Eigentlich wäre ich niemals auf die Idee gekommen, dass meine Kaninchen an ihnen erkranken könnten, denn schließlich bekamen sie von uns eine ausgewogene Ernährung und allerbeste Pflege. Doch eines Morgens saß unser Häschen wie paralysiert in seinem Stall, sein Fell verdeckte noch sporadisch eine Wunde am hinteren Rückenbereich. Als wir es schließlich genauer untersuchen wollten, krochen sie uns schon entgegen. Dutzende! Wir waren furchtbar erschrocken und absolut überfordert mit dieser Situation, darüberhinaus war am Sonntagvormittag auch nicht gleich ein Tierarzt zur Stelle, so mussten wir eben selbst helfen! Wir setzten Lucy in eine flache Wanne mit warmem Kamillentee, um die Wunde wenigstens etwas freizulegen und zu desinfizieren.

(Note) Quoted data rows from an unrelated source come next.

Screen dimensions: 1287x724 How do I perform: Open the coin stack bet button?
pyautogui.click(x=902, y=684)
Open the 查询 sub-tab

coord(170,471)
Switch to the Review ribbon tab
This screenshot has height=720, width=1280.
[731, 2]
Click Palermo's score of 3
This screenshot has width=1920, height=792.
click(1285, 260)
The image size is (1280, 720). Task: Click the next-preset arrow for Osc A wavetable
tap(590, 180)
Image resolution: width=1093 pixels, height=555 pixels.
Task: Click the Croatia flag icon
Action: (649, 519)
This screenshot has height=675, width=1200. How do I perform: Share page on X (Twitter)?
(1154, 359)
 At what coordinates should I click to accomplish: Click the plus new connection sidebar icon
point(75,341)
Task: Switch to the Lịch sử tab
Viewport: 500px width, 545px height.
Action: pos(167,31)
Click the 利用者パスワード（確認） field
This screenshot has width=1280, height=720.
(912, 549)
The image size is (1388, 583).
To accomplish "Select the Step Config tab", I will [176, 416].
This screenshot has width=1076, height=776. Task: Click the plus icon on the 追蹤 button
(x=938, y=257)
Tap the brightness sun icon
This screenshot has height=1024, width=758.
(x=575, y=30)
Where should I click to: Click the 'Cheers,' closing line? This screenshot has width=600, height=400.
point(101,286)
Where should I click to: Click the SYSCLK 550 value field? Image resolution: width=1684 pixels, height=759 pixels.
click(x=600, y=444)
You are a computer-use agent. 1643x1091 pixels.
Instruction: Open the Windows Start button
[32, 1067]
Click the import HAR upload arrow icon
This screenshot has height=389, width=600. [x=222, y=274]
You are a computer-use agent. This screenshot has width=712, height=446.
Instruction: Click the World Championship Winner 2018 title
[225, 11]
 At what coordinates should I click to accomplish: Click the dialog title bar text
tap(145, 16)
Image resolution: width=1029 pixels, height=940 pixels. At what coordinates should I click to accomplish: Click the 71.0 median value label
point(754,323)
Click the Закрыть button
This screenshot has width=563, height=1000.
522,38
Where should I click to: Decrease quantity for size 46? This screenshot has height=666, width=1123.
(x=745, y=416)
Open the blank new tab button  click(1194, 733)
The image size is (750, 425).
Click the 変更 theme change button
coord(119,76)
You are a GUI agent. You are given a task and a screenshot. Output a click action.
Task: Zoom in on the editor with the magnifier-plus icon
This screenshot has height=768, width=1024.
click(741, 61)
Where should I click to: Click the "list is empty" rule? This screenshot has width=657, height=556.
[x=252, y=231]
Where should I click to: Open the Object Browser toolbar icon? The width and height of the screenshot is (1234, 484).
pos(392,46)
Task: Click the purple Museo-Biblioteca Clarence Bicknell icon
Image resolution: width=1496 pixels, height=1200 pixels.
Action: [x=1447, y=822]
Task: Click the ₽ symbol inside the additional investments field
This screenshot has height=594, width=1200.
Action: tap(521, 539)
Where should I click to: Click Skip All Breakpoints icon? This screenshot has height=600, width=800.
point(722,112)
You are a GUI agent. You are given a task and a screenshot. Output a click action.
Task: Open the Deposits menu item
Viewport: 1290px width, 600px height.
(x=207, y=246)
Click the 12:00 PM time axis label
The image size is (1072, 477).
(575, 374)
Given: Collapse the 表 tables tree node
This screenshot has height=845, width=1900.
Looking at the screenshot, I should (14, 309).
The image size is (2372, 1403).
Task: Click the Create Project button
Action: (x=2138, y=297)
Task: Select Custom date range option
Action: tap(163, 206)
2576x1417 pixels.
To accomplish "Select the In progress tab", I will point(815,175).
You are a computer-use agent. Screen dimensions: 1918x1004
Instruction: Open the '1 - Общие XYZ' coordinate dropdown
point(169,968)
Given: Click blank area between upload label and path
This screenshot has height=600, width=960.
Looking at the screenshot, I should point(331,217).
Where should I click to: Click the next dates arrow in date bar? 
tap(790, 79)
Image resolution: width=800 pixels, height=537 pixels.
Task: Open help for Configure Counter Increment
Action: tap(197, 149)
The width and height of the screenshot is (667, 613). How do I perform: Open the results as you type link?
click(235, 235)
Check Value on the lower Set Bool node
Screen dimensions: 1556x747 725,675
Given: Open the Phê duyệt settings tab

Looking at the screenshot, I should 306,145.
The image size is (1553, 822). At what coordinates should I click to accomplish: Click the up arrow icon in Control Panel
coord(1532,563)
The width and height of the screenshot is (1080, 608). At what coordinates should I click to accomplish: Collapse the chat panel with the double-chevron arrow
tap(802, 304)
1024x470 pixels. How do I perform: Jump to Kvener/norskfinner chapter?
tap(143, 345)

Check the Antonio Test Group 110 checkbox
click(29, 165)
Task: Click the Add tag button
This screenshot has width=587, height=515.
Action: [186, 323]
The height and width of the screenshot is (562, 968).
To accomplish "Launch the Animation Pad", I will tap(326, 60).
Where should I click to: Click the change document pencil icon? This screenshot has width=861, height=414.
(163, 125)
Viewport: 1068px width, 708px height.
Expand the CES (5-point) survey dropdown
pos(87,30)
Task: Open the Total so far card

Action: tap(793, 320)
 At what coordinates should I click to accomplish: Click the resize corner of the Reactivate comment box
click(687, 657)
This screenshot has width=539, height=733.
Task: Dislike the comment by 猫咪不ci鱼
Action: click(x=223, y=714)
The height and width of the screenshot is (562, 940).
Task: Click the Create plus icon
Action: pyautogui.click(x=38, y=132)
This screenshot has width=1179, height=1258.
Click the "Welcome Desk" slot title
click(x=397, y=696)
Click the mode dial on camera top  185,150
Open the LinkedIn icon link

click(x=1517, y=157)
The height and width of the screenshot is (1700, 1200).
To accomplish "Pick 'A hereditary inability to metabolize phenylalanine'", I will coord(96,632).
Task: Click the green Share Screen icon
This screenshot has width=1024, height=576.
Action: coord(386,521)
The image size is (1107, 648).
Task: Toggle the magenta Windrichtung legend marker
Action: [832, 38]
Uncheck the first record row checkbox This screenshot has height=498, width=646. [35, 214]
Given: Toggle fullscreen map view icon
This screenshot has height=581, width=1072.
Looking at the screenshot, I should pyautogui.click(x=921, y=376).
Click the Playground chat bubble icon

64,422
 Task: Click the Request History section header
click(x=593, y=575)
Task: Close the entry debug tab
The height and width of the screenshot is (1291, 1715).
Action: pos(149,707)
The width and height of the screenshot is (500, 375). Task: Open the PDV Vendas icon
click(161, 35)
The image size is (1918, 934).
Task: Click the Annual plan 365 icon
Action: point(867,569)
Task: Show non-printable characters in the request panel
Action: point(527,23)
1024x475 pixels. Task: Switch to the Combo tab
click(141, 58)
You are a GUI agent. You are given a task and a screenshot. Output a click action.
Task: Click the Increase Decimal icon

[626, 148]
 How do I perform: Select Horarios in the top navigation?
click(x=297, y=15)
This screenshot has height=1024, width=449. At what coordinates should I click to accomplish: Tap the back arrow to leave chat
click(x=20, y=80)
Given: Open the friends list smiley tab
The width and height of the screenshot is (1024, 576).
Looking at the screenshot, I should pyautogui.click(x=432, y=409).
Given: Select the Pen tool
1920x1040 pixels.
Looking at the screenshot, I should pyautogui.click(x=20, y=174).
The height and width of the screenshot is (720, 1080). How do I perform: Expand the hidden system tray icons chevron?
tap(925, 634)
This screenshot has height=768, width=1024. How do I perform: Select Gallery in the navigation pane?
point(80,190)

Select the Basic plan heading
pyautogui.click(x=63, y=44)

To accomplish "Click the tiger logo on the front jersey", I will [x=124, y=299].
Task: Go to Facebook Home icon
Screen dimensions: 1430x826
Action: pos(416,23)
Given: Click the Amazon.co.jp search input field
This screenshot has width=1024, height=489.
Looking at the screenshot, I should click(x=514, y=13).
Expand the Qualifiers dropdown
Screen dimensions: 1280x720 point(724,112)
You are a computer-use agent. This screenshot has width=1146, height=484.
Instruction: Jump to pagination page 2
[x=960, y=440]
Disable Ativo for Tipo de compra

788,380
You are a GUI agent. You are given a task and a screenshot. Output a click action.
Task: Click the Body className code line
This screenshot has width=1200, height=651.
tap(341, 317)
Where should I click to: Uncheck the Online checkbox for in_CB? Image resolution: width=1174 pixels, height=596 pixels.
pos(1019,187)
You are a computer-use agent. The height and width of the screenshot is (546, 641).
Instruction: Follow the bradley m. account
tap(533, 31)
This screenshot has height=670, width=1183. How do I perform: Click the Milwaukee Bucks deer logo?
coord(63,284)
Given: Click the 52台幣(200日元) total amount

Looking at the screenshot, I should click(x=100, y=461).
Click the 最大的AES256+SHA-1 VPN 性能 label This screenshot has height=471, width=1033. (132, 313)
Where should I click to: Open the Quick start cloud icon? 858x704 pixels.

Anschließend kamen wir nicht drumrum die Maden einzeln mit einer Pinzette runterzuholen. Dabei übersahen wir aber die Dutzenden Fliegeneier, die sich noch in ihrem dichten Fell befanden, sodass wir, mit Hilfe des Tierarztes, schließlich drei Tage brauchten um komplett alle Maden zu entfernen und ich kann euch sagen, dass dies trotz der Gummihandschuhe keine angenehme Aufgabe war. Nach einigen Wochen, die Lucy dann schließlich im Haus verbringen musste, war sie dann wieder fit - die Wunde war gut verheilt und das ehemals pechschwarze Fell wuchs schneeweiß wieder nach. In der Folgezeit mussten wir noch zweimal mit Fliegenmaden kämpfen, die aber bei weitem nicht mehr so zahlreich waren. Fast "routiniert" gingen wir die Herausforderung an und in jeweils einem "Waschgang" war Lucy von ihren unschönen Besuchern befreit. Zum Glück war sie eine ganz brave, die die Prozedur mit einer Seelenruhe über sich ergehen ließ. Zwei Jahre später musste sie schließlich eingeschläfert werden. Ihr hinterer Muskel am Rücken wurde durch den ersten Madenbefall so geschädigt, dass er sich zurückbildete und sie schließlich nicht mehr laufen konnte. Ein harter Schlag für uns, da wir wirklich immer sehr viel Zeit und Aufopferung darin gesteckt haben, sie gesund zu pflegen....

Mein Tipp für alle Kaninchenbesitzer, die ihren Tieren dieses Schicksal ersparen möchten:

Ein Fliegengitter muss unbedingt am Stall befestigt werden. Die Häschen müssen natürlich täglich kontrolliert, was sich problemlos mit der Kuschelstunde vereinbaren lässt. Da unsere Hoppler über den Winter leider tierisch zugenommen haben und es sehr schwer ist, sie auf Diät zu setzen, helfen wir beim Putzen etwas nach. Babypuder schützt nasse Stellen, auf die sich die Fliegen gerne stürzen. Und auch wenn die Tierärzte davon abraten: Wenn sich bei den Tieren zuviel Dreck angesammelt hat, dann setzen wir sie in eine Wanne mit ganz flachem warmen Wasser und machen sie auf diese Weise sauber. Danach trocknen wir sie gut mit einem Handtuch ab und legen den Käfig gut mit Heu aus, damit keine Unterkühlung droht. Die Nacht verbringen sie natürlich im Haus, damit sie nicht noch krank werden und anderen Erregern zum Opfer werden. Ich kann nur jedem raten, sich diese Mühe zu machen. Wenn man sich Haustiere anschafft, dann muss man auch etwas Zeit investieren und wer das schon einmal durchmachen musste, was wir schon erlebt haben, der macht dies gerne!